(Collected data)
======
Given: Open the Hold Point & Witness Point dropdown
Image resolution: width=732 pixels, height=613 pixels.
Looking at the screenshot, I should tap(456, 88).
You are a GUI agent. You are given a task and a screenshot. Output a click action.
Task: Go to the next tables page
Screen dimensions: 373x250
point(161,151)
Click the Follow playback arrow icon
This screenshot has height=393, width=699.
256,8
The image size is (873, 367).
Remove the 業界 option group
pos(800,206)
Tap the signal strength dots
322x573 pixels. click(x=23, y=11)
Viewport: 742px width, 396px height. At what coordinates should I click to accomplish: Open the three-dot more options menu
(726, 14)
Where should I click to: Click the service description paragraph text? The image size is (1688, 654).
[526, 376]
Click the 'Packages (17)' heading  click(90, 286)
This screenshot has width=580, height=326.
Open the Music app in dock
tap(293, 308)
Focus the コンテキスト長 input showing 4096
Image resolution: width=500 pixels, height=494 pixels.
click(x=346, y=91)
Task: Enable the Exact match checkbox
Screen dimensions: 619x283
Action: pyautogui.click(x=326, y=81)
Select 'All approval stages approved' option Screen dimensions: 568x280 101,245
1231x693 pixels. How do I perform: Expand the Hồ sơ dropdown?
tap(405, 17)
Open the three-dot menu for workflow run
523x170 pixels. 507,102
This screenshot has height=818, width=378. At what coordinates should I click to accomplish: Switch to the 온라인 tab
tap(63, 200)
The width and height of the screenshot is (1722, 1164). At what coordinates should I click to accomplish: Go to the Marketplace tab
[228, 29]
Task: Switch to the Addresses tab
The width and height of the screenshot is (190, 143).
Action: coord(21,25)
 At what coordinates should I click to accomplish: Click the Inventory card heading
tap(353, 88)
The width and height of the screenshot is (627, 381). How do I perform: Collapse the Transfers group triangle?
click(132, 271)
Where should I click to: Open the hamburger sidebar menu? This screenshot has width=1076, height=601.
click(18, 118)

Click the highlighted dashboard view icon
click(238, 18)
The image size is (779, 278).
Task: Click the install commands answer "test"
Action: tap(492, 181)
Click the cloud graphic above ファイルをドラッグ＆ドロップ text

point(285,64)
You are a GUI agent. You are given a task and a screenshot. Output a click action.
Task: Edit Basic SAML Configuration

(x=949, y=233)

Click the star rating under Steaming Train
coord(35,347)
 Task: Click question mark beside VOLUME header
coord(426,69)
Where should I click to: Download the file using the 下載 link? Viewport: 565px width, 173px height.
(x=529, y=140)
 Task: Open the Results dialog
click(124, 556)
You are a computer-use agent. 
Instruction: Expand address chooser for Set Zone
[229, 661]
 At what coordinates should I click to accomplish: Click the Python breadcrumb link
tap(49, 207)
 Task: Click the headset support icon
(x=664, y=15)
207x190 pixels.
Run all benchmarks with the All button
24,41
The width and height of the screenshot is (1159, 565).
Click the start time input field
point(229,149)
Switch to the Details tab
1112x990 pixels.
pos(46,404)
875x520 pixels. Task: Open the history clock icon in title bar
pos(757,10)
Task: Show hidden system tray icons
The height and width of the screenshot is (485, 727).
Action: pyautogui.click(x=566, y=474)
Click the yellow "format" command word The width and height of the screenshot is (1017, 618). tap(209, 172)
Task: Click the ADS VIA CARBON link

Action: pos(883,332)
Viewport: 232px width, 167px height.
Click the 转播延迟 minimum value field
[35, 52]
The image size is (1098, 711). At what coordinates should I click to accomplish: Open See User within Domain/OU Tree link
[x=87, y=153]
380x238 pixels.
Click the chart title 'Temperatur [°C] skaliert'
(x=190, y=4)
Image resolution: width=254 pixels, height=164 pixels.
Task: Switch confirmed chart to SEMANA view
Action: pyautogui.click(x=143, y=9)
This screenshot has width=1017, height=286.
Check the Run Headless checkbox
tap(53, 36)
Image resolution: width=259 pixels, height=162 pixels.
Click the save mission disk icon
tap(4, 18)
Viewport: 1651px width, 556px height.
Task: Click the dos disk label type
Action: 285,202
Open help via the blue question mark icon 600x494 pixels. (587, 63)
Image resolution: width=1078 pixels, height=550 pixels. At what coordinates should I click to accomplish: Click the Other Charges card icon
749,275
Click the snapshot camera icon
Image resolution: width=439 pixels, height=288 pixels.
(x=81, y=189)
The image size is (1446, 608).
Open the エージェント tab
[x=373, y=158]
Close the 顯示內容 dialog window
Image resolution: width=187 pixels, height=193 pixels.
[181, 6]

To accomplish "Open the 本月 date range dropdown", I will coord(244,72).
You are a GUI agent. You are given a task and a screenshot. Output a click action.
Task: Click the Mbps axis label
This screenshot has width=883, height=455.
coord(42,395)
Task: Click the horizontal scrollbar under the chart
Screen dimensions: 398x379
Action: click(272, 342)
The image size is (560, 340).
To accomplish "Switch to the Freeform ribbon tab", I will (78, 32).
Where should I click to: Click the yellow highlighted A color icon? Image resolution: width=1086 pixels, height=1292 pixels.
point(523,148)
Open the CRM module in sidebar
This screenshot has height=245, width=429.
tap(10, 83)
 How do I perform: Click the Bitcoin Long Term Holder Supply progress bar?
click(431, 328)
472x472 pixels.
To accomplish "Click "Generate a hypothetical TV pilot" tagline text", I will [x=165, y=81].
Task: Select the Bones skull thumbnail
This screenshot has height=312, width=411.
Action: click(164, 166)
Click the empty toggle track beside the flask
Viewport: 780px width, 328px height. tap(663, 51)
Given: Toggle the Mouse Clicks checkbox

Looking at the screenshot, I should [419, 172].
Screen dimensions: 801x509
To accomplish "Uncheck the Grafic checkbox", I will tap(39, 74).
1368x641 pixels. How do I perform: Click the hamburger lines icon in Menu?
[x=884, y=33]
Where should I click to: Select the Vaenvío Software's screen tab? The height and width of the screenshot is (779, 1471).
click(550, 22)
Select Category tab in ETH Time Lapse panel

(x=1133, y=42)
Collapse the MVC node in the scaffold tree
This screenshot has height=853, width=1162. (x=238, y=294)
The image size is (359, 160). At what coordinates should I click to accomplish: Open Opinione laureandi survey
======
◆ **Brief**
Retype the entries above exactly, but only from the line containing "The height and width of the screenshot is (485, 727)." through the line containing "Image resolution: width=259", both included.

◆ **Reply to the task**
The height and width of the screenshot is (485, 727).
Action: pyautogui.click(x=566, y=474)
Click the yellow "format" command word The width and height of the screenshot is (1017, 618). tap(209, 172)
Task: Click the ADS VIA CARBON link

Action: pos(883,332)
Viewport: 232px width, 167px height.
Click the 转播延迟 minimum value field
[35, 52]
The image size is (1098, 711). At what coordinates should I click to accomplish: Open See User within Domain/OU Tree link
[x=87, y=153]
380x238 pixels.
Click the chart title 'Temperatur [°C] skaliert'
(x=190, y=4)
Image resolution: width=254 pixels, height=164 pixels.
Task: Switch confirmed chart to SEMANA view
Action: pyautogui.click(x=143, y=9)
This screenshot has width=1017, height=286.
Check the Run Headless checkbox
tap(53, 36)
Image resolution: width=259 pixels, height=162 pixels.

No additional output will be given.